## ASSIGNMENT
Show all lines from the data that include the word "will".

Dataset items:
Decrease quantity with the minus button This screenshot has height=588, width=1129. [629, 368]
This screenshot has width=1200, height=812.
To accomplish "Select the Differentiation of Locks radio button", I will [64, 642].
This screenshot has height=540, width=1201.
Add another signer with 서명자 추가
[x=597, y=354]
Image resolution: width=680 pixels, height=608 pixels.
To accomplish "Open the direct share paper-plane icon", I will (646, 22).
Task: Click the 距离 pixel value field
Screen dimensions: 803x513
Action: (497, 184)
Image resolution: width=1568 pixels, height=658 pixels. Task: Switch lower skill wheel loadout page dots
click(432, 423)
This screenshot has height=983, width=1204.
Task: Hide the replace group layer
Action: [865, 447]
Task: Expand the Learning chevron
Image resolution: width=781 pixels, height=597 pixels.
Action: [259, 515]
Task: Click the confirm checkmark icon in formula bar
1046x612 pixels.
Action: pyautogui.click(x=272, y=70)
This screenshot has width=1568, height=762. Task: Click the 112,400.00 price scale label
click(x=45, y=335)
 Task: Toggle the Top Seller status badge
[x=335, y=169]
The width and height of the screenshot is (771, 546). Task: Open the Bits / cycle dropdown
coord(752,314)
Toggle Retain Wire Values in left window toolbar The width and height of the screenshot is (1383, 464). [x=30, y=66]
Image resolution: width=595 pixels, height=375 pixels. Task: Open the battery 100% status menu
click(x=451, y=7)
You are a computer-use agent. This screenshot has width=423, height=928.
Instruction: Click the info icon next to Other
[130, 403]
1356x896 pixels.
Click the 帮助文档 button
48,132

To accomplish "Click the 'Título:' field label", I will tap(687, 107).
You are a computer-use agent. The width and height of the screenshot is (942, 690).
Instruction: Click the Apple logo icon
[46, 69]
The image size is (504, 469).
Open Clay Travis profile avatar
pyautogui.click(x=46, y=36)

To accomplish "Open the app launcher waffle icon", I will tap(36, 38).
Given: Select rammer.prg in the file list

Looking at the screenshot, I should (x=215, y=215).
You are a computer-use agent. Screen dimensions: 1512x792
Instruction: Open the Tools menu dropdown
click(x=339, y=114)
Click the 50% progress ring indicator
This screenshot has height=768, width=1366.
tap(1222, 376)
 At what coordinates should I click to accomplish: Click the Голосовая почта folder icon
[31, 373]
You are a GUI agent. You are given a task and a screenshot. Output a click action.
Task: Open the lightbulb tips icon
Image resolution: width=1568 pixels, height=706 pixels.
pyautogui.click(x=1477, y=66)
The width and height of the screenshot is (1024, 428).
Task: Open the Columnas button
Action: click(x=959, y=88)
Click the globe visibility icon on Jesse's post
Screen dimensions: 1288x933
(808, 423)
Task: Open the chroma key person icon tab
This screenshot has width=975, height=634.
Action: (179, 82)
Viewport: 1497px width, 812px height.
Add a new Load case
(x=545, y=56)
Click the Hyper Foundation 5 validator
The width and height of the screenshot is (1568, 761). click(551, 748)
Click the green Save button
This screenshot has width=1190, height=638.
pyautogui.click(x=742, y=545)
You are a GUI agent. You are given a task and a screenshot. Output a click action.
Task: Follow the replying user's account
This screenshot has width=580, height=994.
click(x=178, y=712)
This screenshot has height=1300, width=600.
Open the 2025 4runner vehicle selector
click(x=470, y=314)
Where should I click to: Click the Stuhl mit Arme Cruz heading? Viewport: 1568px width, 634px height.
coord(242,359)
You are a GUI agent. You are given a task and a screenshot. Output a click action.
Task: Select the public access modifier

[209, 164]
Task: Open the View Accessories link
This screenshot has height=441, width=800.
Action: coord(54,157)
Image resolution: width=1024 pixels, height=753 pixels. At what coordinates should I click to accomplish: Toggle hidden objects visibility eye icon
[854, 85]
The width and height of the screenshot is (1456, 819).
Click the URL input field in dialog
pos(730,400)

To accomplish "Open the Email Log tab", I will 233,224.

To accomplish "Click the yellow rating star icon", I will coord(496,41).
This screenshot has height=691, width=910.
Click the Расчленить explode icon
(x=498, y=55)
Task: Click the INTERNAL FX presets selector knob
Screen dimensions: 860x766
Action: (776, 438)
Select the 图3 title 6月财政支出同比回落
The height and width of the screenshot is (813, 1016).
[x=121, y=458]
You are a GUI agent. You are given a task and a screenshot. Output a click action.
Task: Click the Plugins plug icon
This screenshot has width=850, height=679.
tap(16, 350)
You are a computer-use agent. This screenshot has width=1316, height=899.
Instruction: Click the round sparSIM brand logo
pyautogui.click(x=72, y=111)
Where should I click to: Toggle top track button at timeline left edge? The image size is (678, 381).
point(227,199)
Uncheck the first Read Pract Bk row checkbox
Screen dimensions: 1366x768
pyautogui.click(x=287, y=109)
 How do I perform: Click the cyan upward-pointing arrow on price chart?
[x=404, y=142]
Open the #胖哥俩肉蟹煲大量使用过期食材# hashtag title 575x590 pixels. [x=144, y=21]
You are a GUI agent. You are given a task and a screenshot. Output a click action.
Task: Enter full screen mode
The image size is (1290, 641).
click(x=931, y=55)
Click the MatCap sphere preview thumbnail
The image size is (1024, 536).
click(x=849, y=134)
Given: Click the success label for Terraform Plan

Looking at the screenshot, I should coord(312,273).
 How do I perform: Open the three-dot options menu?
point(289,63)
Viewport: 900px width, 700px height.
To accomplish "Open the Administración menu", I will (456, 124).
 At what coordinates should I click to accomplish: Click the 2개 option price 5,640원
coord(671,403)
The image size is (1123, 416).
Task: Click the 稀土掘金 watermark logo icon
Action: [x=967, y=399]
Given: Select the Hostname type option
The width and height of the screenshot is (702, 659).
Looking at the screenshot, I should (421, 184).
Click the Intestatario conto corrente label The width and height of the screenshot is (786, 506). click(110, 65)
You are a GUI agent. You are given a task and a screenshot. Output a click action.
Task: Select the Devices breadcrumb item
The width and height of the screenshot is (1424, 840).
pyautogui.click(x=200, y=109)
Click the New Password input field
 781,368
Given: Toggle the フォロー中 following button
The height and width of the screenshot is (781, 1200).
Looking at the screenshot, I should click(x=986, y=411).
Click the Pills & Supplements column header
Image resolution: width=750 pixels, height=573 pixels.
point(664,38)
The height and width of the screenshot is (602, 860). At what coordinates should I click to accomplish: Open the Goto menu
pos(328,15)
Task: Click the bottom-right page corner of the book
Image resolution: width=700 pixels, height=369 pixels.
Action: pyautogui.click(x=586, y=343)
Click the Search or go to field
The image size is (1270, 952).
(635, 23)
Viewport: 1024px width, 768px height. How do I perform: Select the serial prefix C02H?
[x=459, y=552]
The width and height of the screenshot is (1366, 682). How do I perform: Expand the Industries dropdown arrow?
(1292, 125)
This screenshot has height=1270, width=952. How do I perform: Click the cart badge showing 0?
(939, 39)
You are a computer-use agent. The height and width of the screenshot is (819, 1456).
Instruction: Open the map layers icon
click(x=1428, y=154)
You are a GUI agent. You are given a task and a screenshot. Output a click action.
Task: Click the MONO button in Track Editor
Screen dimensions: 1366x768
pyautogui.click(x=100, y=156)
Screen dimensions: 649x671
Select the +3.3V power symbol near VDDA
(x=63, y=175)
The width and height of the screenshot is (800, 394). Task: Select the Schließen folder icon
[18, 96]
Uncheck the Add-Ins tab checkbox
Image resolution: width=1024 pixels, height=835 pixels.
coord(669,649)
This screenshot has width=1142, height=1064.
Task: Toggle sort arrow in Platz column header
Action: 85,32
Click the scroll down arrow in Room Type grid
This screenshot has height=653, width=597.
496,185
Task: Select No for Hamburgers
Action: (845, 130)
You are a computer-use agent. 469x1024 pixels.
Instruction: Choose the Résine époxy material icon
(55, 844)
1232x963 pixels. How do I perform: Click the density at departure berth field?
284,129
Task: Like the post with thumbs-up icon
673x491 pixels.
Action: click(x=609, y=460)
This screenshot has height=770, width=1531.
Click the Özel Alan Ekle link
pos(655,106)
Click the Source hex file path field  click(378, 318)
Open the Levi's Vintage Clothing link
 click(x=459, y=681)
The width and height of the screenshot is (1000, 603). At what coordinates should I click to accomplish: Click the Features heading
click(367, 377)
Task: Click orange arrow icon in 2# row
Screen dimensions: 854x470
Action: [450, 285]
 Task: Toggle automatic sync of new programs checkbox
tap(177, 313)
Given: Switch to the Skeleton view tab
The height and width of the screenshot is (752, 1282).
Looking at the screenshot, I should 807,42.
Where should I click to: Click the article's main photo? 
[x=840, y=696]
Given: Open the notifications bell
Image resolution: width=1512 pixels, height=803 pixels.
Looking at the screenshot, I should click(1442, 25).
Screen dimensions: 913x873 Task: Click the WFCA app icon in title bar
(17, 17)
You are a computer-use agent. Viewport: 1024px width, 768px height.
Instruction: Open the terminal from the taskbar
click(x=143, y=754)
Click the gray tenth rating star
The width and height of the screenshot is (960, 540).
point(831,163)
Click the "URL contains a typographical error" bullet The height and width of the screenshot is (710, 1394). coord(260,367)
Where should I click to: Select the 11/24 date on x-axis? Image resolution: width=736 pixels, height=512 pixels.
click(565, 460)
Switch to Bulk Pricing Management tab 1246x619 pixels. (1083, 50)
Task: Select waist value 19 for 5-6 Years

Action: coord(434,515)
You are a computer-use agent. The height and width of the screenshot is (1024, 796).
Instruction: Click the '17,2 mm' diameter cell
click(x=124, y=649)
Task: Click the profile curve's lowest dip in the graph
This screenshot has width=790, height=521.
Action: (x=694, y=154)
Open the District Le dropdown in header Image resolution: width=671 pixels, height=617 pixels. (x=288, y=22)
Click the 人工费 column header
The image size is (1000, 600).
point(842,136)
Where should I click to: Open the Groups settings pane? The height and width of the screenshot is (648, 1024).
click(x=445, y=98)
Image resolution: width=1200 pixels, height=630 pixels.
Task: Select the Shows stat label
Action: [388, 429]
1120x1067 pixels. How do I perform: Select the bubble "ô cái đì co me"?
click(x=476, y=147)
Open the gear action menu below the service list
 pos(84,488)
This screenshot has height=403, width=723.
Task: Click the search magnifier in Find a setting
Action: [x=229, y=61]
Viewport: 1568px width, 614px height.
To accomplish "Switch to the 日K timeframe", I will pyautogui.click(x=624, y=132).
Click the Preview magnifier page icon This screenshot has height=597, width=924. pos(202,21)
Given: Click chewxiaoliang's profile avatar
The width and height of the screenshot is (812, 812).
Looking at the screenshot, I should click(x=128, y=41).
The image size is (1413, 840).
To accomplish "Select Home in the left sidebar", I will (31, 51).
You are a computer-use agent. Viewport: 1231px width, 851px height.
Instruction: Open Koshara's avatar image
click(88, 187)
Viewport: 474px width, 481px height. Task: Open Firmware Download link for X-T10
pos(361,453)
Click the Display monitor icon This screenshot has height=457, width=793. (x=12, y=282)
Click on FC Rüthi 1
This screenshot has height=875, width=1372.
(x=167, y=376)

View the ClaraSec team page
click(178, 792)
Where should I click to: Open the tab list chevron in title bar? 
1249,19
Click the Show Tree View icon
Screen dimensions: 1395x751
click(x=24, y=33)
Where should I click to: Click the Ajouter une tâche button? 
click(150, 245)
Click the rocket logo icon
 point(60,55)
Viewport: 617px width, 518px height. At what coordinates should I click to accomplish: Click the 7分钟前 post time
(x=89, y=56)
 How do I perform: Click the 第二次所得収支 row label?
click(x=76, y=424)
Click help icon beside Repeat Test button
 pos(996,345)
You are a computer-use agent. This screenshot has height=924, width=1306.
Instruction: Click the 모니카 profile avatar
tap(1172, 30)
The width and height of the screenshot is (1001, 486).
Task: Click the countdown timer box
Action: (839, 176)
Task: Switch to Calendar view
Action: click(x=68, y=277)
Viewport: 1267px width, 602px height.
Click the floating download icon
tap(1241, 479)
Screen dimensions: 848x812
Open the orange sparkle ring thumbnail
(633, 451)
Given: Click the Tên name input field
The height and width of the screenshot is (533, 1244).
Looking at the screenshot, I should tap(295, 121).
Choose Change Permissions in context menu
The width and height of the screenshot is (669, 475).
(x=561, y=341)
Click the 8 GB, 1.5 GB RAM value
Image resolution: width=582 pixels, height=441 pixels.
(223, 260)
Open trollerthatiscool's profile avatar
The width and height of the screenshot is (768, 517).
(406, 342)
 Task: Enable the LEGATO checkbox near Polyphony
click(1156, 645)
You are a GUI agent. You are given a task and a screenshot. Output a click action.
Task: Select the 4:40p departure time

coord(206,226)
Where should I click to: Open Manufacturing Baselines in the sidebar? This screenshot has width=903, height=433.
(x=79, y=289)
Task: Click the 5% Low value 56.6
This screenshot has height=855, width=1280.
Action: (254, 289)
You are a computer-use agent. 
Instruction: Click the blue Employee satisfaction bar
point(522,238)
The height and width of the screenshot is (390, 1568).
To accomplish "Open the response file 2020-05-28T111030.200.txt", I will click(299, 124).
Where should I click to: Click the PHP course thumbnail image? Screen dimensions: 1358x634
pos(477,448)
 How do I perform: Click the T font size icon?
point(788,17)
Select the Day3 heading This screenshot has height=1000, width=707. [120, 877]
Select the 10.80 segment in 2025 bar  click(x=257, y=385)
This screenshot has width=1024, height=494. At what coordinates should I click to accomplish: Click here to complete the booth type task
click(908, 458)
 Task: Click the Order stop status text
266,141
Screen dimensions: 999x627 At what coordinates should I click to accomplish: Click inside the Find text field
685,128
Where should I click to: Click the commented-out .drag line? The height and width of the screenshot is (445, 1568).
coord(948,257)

## RESULT OF THE TASK
To accomplish "Select the Differentiation of Locks radio button", I will [64, 642].
To accomplish "Open the direct share paper-plane icon", I will (646, 22).
To accomplish "Click the 'Título:' field label", I will tap(687, 107).
To accomplish "Open the app launcher waffle icon", I will tap(36, 38).
To accomplish "Open the Email Log tab", I will 233,224.
To accomplish "Click the yellow rating star icon", I will coord(496,41).
To accomplish "Open the Administración menu", I will (456, 124).
To accomplish "Switch to the 日K timeframe", I will pyautogui.click(x=624, y=132).
To accomplish "Select Home in the left sidebar", I will (31, 51).
To accomplish "Open the response file 2020-05-28T111030.200.txt", I will click(299, 124).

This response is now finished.